Czech TV stations have warned the public not to throw rotten eggs or tomatoes at a U.S. army convoy due to pass through the country soon, otherwise they could face up to 3-years in prison.
The upcoming roll in and out of US Troops through the Czech Republic highlighted some interesting double standards when compared with a recent protest “operation Red Card” in Prague that just so happened to coincide with a commemorative event taking place on the 25th anniversary of the velvet revolution with no less than five European presidents in attendance. Food fights with Presidents OK, with foreign armies, not OK.
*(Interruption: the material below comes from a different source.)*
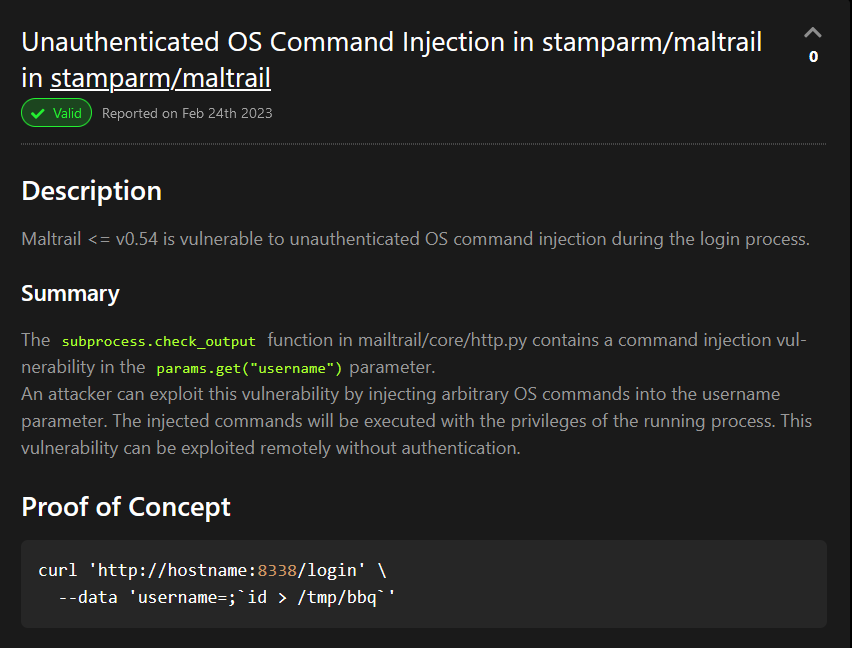Click the mailtrail/core/http.py text in the summary

pyautogui.click(x=442, y=340)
“Prague –Hundreds of protestors waited for President Miloš Zeman in Prague’s Albertov district, where a commemorative plaque was being unveiled on the 25th anniversary of the events that took place on November 17th 1989 with five central European presidents in attendance. Demonstrators persistently whistled and chanted slogans calling for Zeman’s resignation. ‘I am not afraid of you, just like I wasn’t afraid of you 25 years ago’ Zeman answered his critics at the beginning of his brief speech. Then, certain objects started flying at the podium including eggs…”
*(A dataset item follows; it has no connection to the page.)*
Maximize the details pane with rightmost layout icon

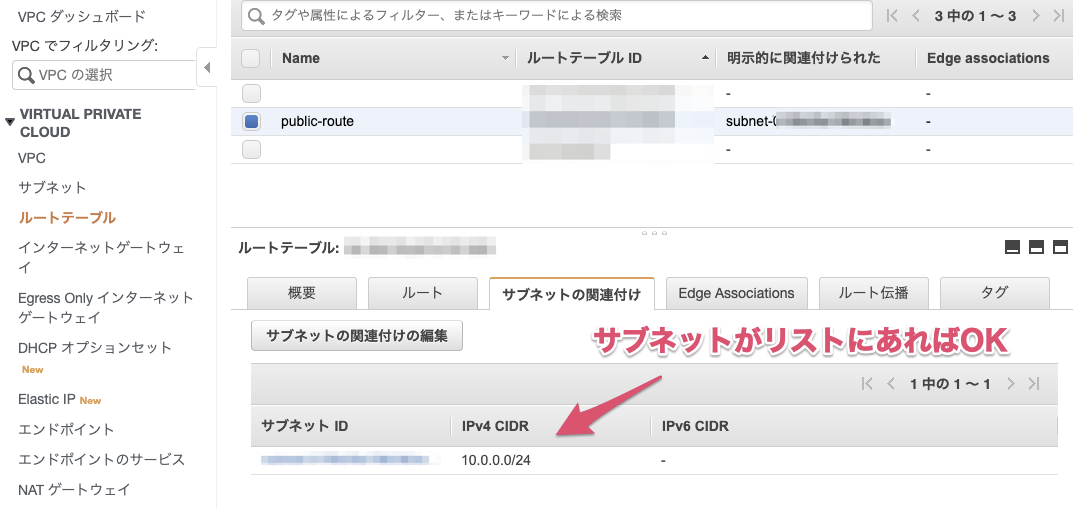(1060, 247)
Should anyone emerge with the intent to attack the convoy, with (items) such as tomatoes or eggs, it would qualify as disorderly conduct according to Czech legislation (up to 2 years without parole, in recidivist cases up to 3 years) or damage to property (sentence in the range of 6 months to 3 years). For example, in the event a bigger skirmish should break out with the American soldiers, the attacker(s) would face imprisonment from 6 months to 3 years. If (the incident) causes serious injuries, the attacker can receive a sentence of up to 10 years.
The second Warning came from the Czech Army Press:
The announced transfer of Strykers is a message (signal) not only for (our) citizens, but for surrounding states as well, that the Czech republic is a respected member of the alliance, on whose territory military equipment maneuvers are possible. In any event, this is not a case of being occupied because the troops will enter in accordance with both international law and in order to fulfill our commitments required by our treaty with NATO as well as national (security) legislation.
This (action) is being carried out in accordance with Article 10 of the Czech Constitution and Constitutional Legislation no. 110/1998 on national security.
On the other hand, sabotage and/or attacks on the constitutionality of the Republic, including attempts to undermine its defense capabilities are subject to imprisonment ranging from 8-12 years or forfeiture of property – § 310 par. 1 of the Criminal Code. The same is applicable in any attempts to destroy the country’s sovereignty. The text of this Legislation is sometimes mistakenly interpreted as applicable only in a state of war: However, the cited paragraph does likewise apply in peace time.
The criminal act of sabotage as per (article) § 314 par. 1 of the Criminal Code states that a person can be found guilty of this crime by “abuse of one’s employment, profession, position or functions or by other act to willfully (intend) harm to the constitutional order or defense capabilities of the Czech Republic or cause harm to an international organization, in order to:
(a) compromise or hinder the performance of important tasks by international organizations, public authorities, the armed forces or the security forces, economic organizations or other institutions, or
(b) cause a disruption or other serious harm as a result of their activities in such an (public) authority or such organization or institution.“
That Czech prisons aren’t filled with the obvious troublemakers, vandals and saboteurs that attended the reverent gathering held on 17. 11. 2014 in Albertov, makes it absolutely clear, that the motorcade of U.S. cavalrymen enjoy much more legal protection than the Czech, German, Polish, Slovak and Hungarian presidents combined. And whoever doesn’t like it is Putin’s agent and a traitor according to the logic of Czechs licking U.S. boots.